Rationale Transcription factors (TFs), which control cardiac gene expression, are important regulators of normal heart development and aberrant expression can contribute to congenital heart defects (CHD), associated with embryonic or neonatal lethality. Brn-3a/POU4F1 and Brn-3b/POU4F2 TFs are expressed in hearts and isolated cardiomyocyte cultures. Studies in injured mouse heart showed that Brn-3b promoted apoptosis if coexpressed with p53 whereas Brn-3a protected against p53 mediated death. Their roles in the developing heart are not known so formed the basis for these studies.

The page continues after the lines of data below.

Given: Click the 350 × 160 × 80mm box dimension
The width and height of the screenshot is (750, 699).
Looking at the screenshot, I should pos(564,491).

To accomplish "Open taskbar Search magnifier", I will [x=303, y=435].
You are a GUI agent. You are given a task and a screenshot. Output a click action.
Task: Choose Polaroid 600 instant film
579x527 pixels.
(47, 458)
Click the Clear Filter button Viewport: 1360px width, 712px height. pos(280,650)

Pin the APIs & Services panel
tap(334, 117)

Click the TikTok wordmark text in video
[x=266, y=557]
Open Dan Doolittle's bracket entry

Results Brn-3a and Brn-3b displayed partial compensatory effects in developing mouse hearts because increased Brn-3b in Brn-3a knock-out (KO) hearts supported survival during gestation, whereas double KO mutants (Brn-3a-/-:Brn-3b-/-) showed early embryonic lethality (e9.5). Brn-3a and Brn-3b are highly conserved (>80%) between mouse and zebrafish (ZF) so studies with morpholino oligonucleotides (MO) were used to show that reducing both Brn-3a and Brn-3b caused significant cardiac defects (abnormal looping and valve formation) in double morphants, not seen in single or control morphants. However, increased Brn-3b and its target genes e.g. cyclin D1 in Brn-3a KO mutant hearts during mid-gestation correlated with hyperplastic growth in valve/septum. At later stages, loss of Brn-3a and increased Brn-3b resulted in cardiomyocyte apoptosis, ventricular wall/septal thinning/non-compaction that may contribute to death of Brn-3a KO mutants soon after birth.

Conclusion Our results suggest essential but partially redundant roles for Brn-3a/POU4F1 and Brn-3b/POU4F2 transcription factors (TFs) in the developing heart.